Рейнгоф, в продолжение всего обеда пивший одну только воду, задумчиво усмехнулся нетерпению.

«Исповедь моя готова, после обеда я отдам ее вам. Но я желал бы, любезный Эдуард, чтоб вы не слишком торопились делать ваши заключения обо мне. Дождитесь конца всего этого, а то вы, как я замечаю, очень легко уступаете всякому впечатлению: когда мы возвращались из леса, я читал в глазах ваших сомнение, в полном ли я рассудке; теперь мне кажется, что вы как будто благоговеете пред теми бедными познаниями, которые я, в продолжение нашей застольной беседы, имел случай высказать.

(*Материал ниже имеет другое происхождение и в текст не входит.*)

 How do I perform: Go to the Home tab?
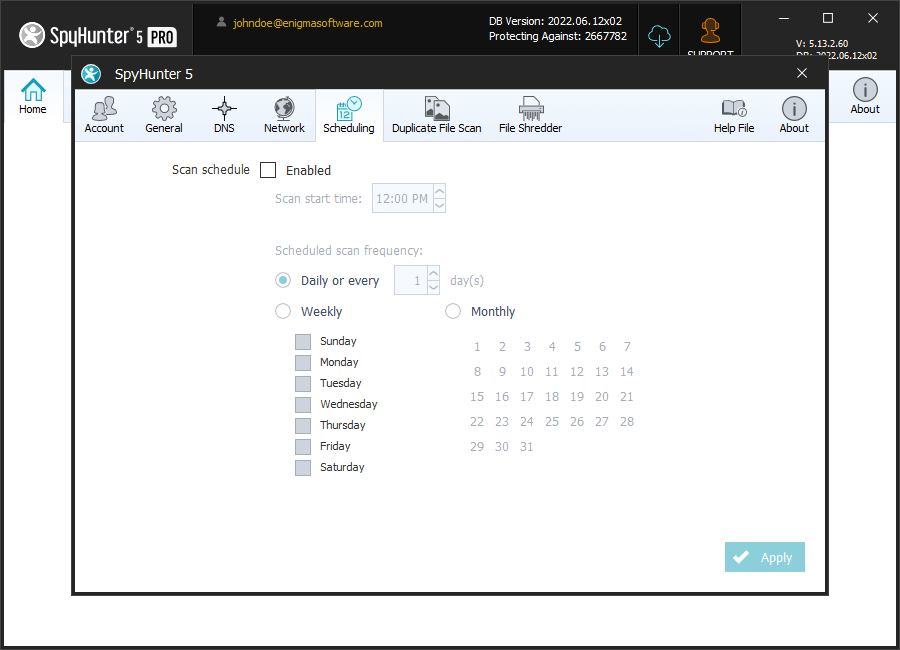click(33, 96)
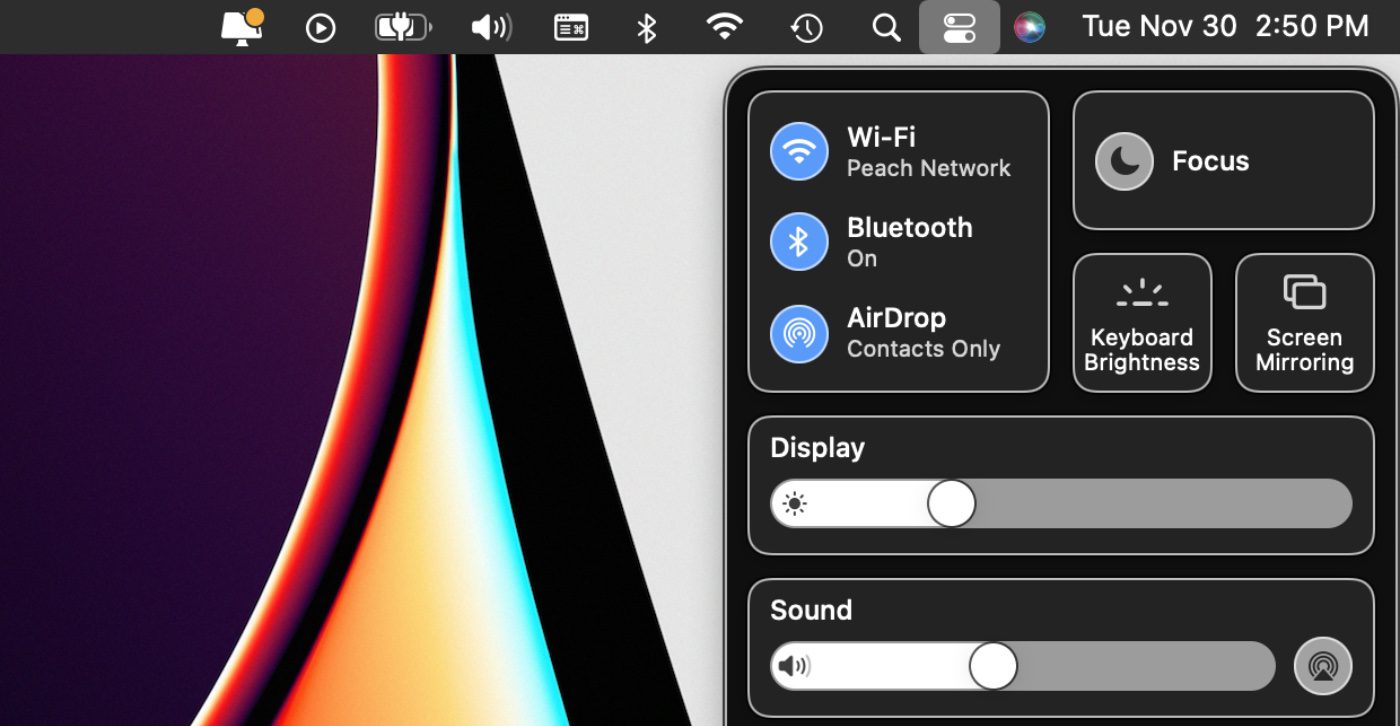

Все это излишество, старайтесь смотреть на вещи, как бы они не казались вам необыкновенными, глазами холодного рассудка, тогда только вы будете видеть их в настоящем свете… Вы, может быть, думаете теперь, что я сам гораздо более имею нужды в этих наставлениях, нежели кто другой — и вы совершенно правы… Но горе мне, любезный Эдуард! Советы, полезные другим, для меня уже ничто; могу ль я руководствоваться ими в противовес свидетельству моих глаз!»

После обеда барон отдал мне небольшую тетрадку: «Прочтите это дома, любезный Эдуард, и если после всего, что вы узнаете, желание ваше — помочь мне в испытании — не охладится и не пройдет совсем, то я ожидаю вас в двенадцатом часу ночи; но только вам надобно, не заходя ко мне, пройти прямо в проклятую долину и скрыться в одном из кустов, составляющих круг по середине ее. Я буду там же».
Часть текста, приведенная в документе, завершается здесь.